Elastic Watcher Alert Failing (Memory & Cpu Usage)

alerting

(PG) #1

I have been attempting to setup a watch using the template that can be found here: https://www.elastic.co/guide/en/watcher/current/watching-marvel-data.html

Current setup: 1 master node with 2 backups; 3 data nodes (3 shards for each); 1 clientnode. Elasticsearch is at 2.1.1, fluentd 2.3.0, watcher plugin latest ver, marvel plugin latest ver, license also installed (no account). This setup is running on CentOs on AWS.

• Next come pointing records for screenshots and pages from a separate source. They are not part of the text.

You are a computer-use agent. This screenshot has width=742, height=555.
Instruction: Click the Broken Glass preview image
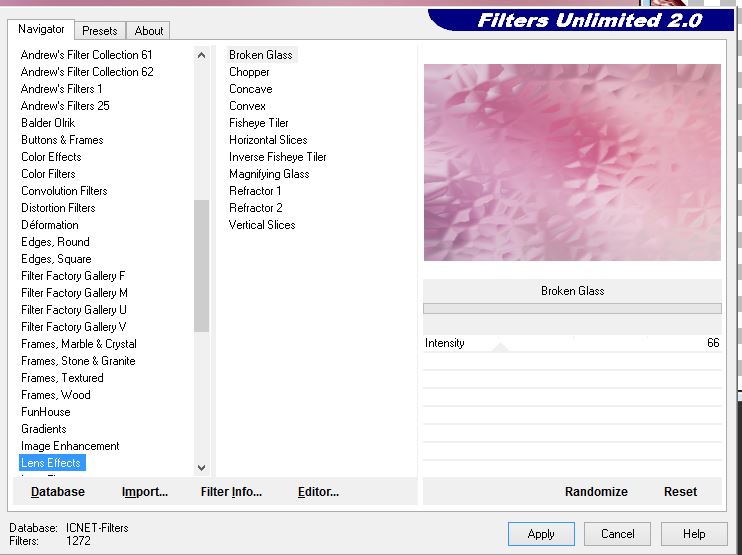click(572, 162)
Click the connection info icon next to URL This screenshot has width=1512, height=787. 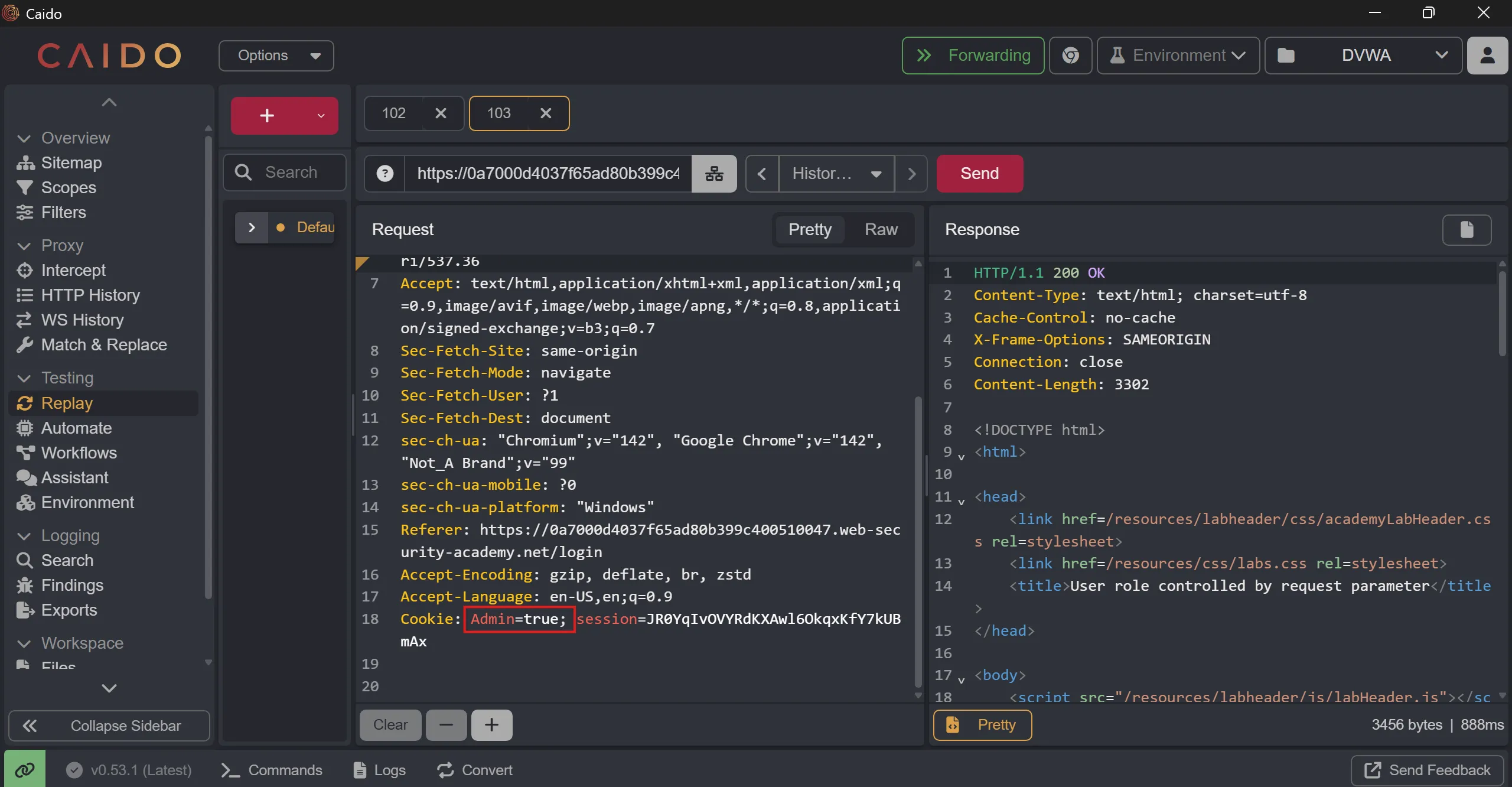pyautogui.click(x=714, y=173)
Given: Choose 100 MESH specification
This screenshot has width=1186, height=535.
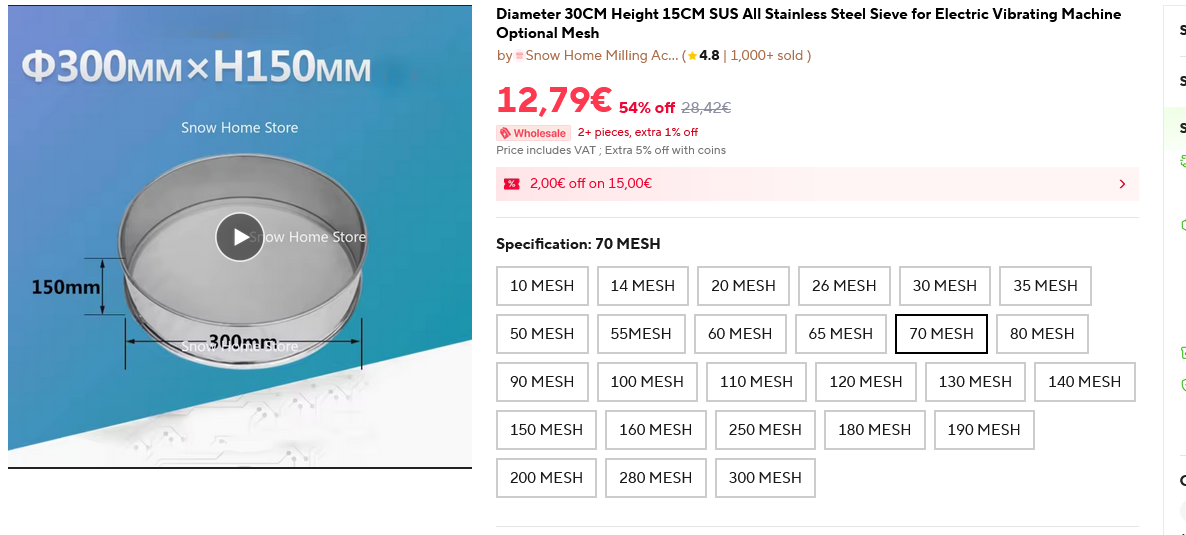Looking at the screenshot, I should pyautogui.click(x=647, y=382).
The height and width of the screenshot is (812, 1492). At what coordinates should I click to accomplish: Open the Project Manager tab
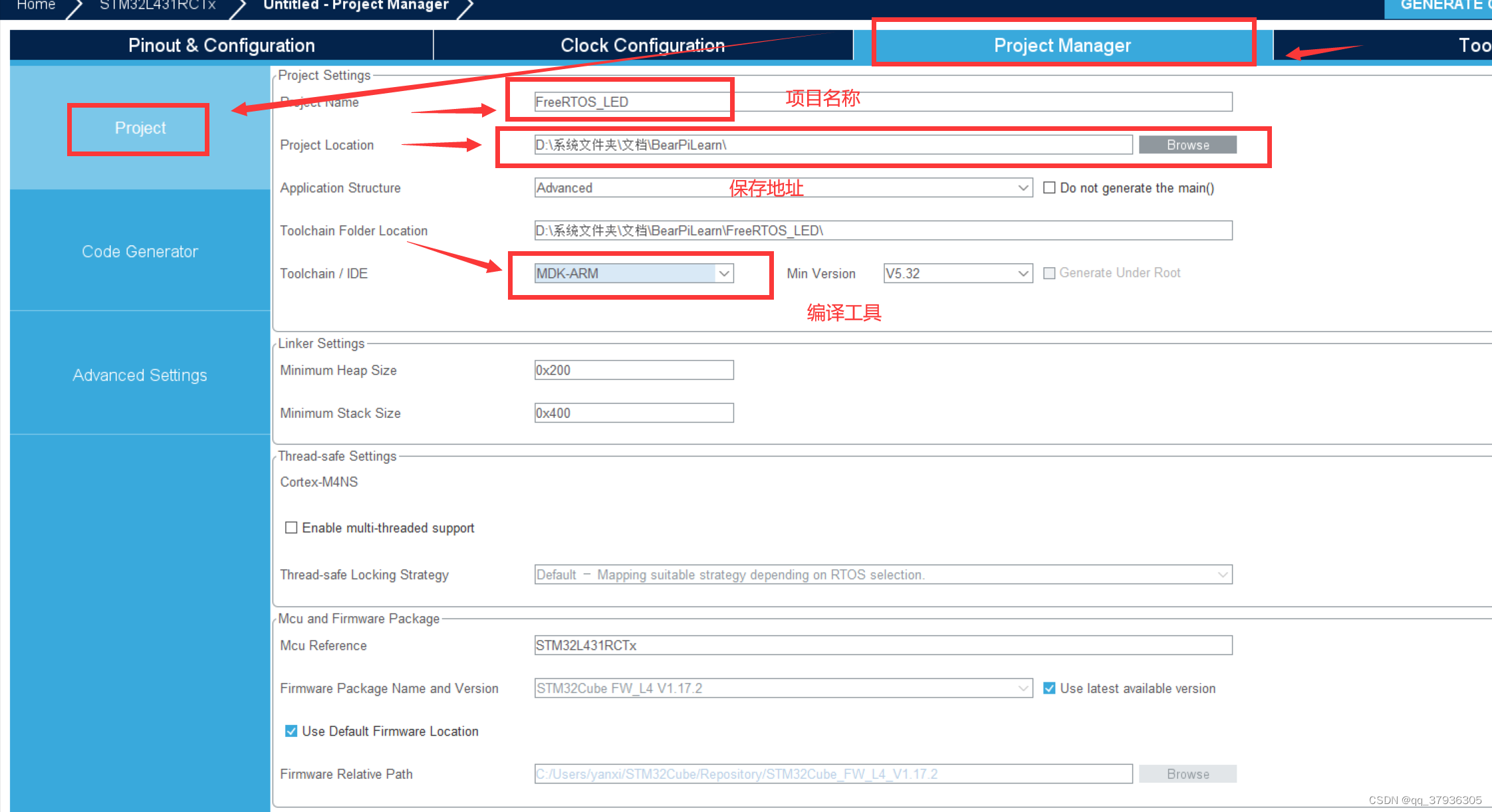click(x=1062, y=45)
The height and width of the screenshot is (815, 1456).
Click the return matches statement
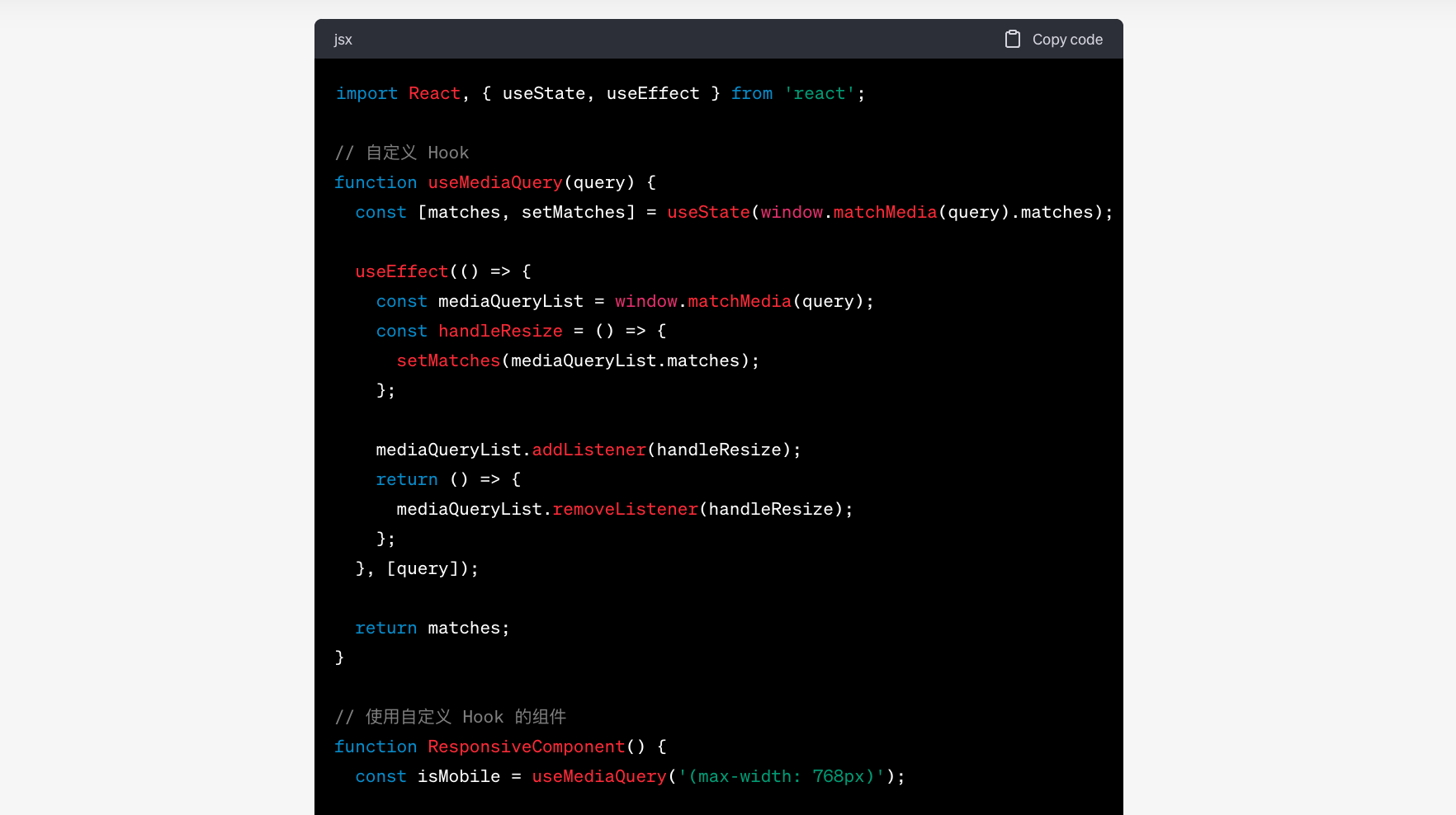432,628
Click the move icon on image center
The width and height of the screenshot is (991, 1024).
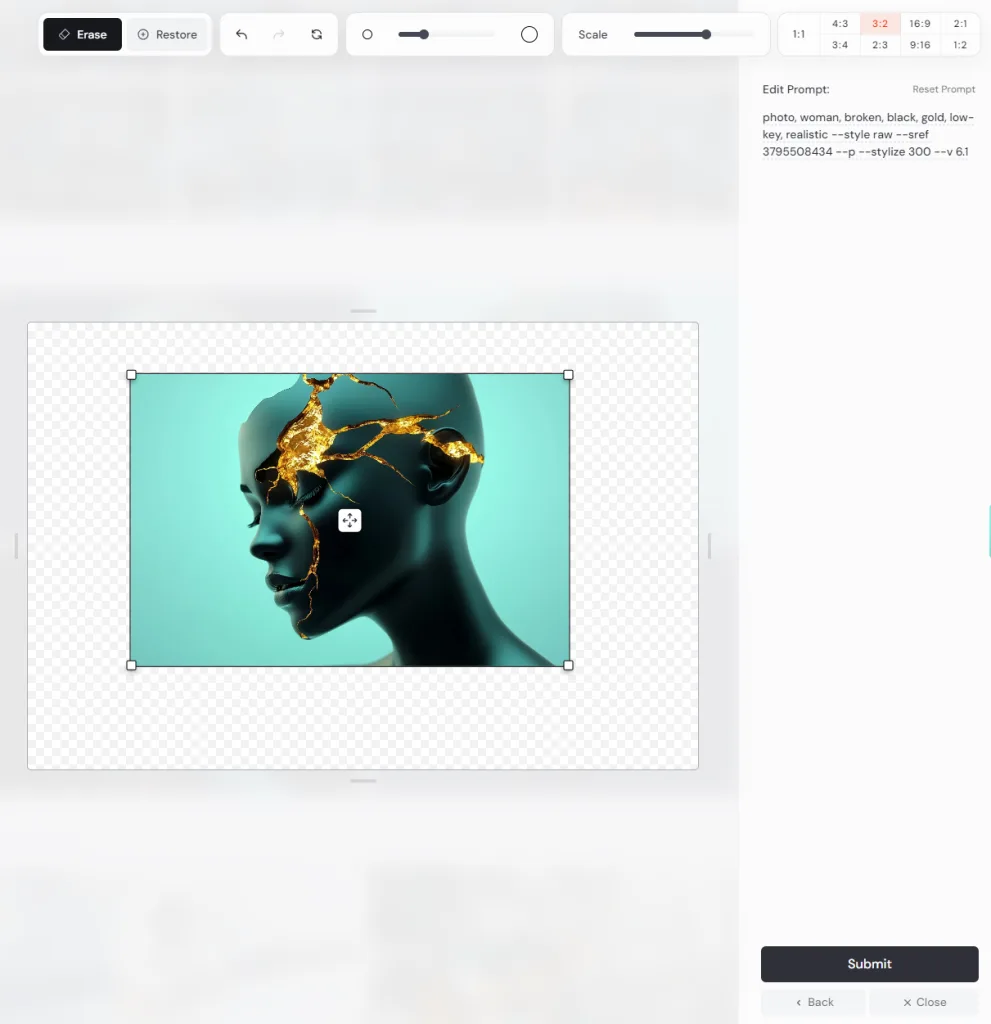click(x=349, y=520)
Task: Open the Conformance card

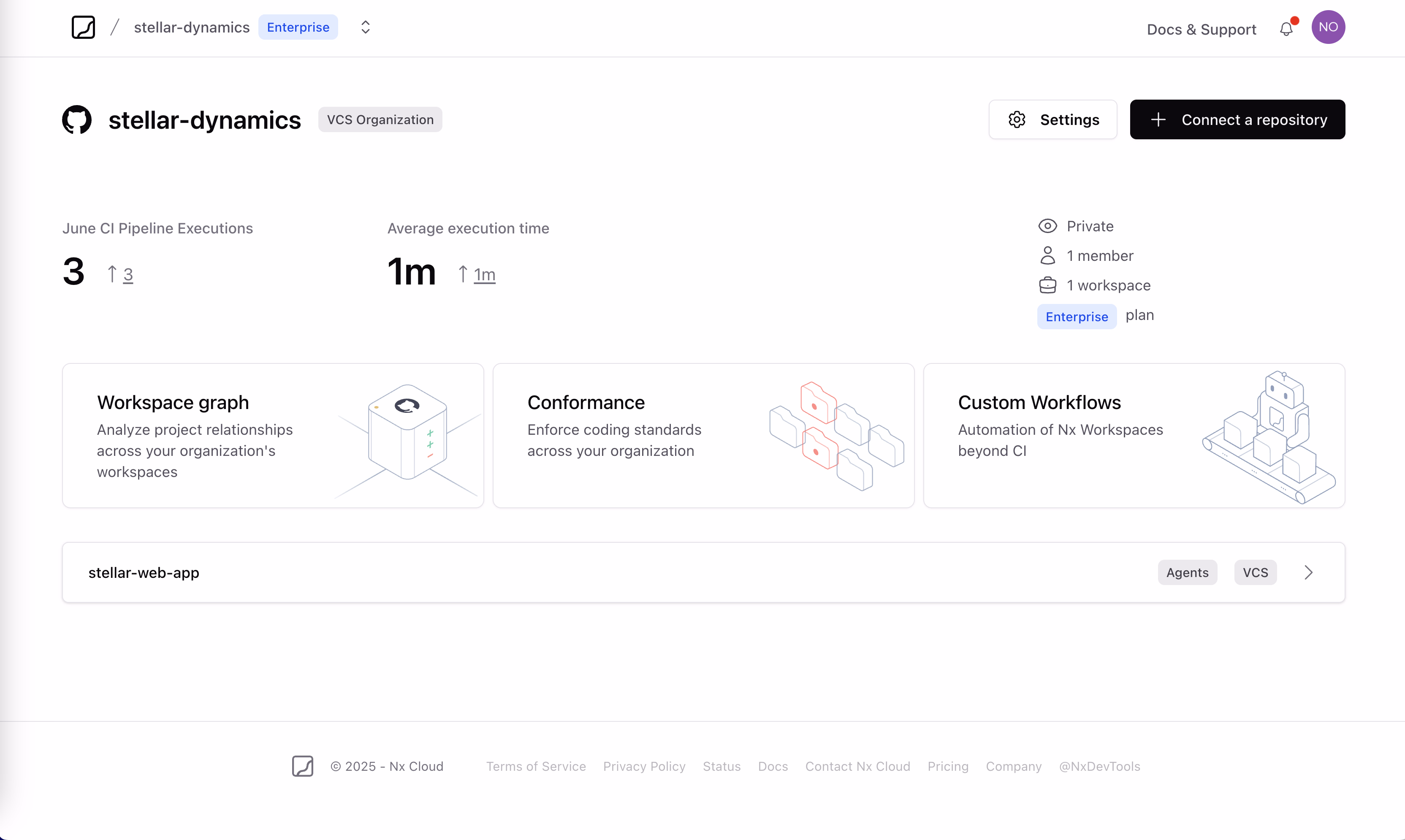Action: 703,435
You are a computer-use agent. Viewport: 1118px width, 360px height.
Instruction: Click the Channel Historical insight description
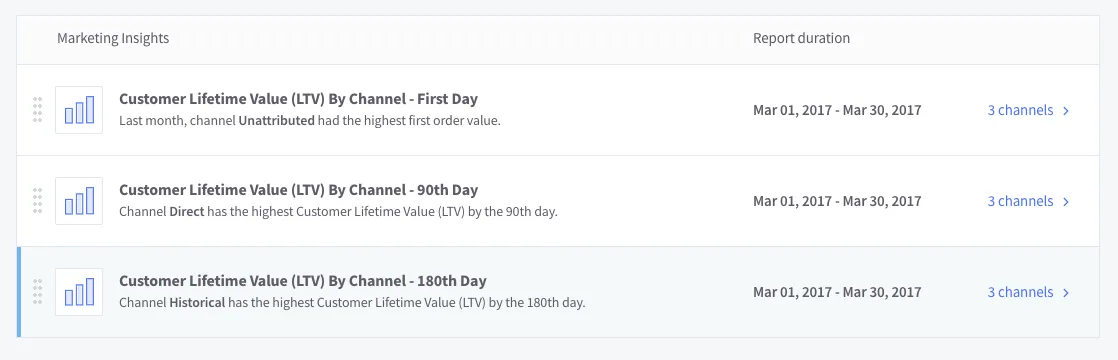pyautogui.click(x=352, y=303)
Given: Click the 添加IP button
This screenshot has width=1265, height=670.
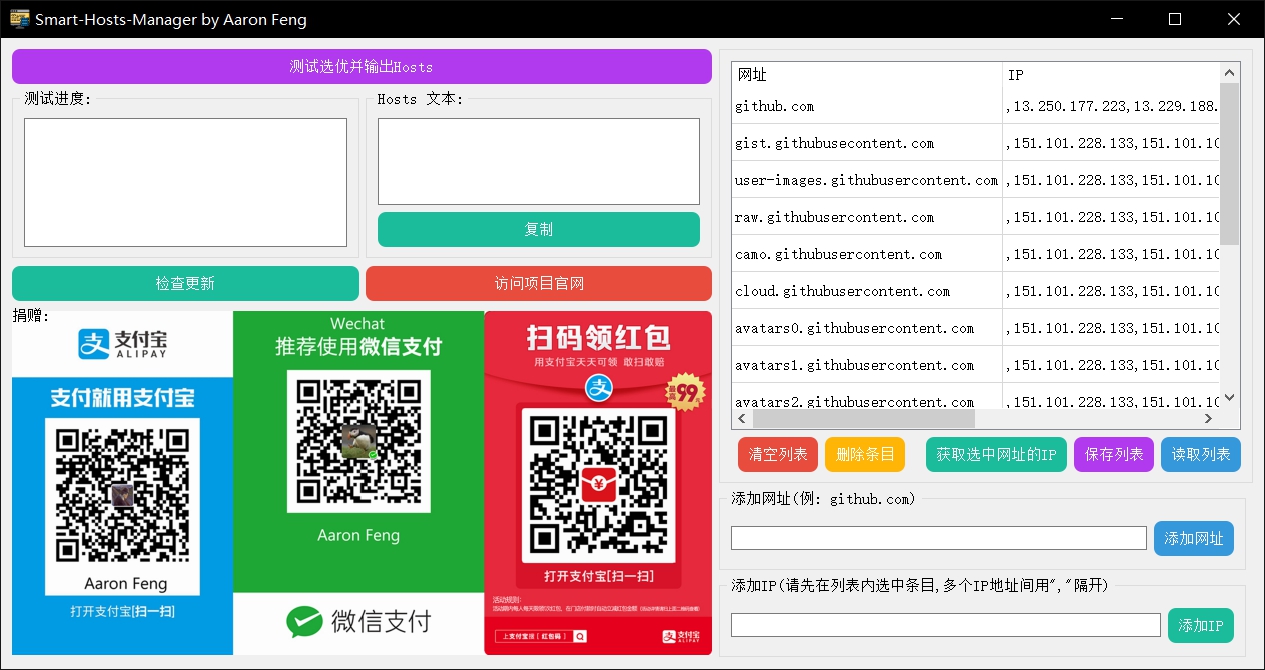Looking at the screenshot, I should click(x=1200, y=625).
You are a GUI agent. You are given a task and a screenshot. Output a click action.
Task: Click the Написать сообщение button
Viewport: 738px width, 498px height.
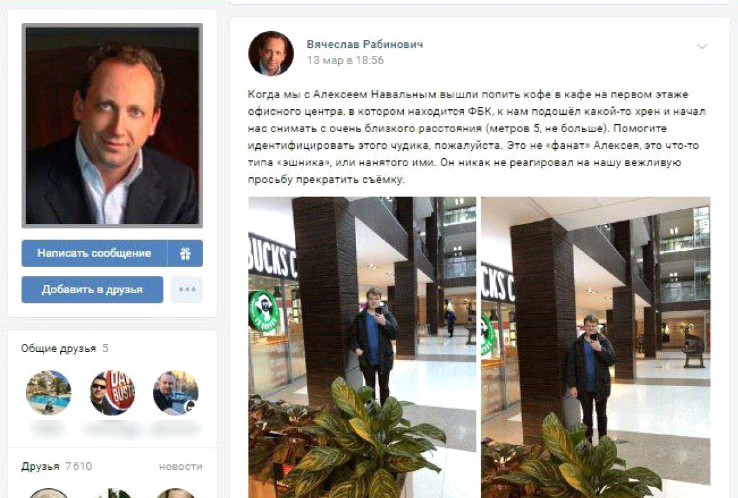(94, 253)
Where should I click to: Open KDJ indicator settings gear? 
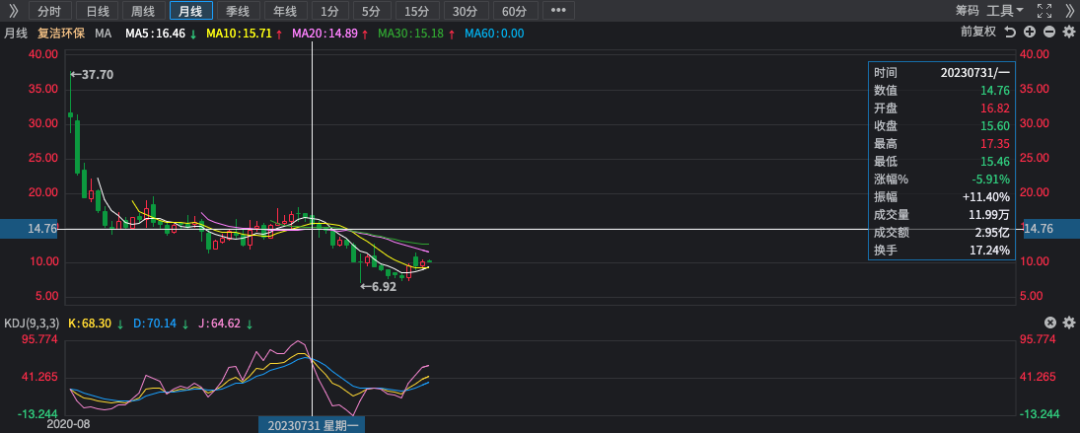tap(1068, 322)
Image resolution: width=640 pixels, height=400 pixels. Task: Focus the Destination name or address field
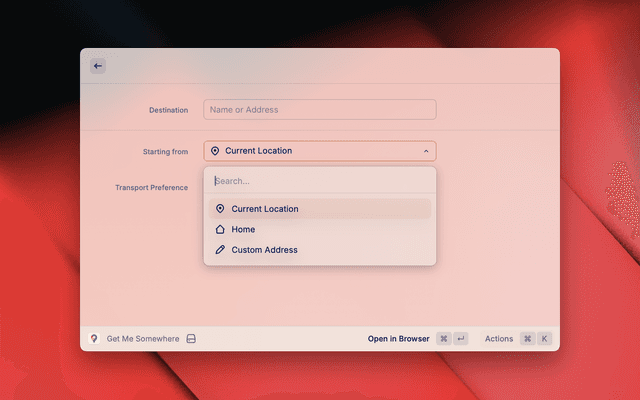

The two alerts I am setting up is High CPU usage and high jvm memory usage, for testing purposes I have set the alert to notify me if they are above 3% with an interval of 10s. Using plugin/head I am able to determine that these are in fact running every 10s, but normally I receive execution_not_needed or failed.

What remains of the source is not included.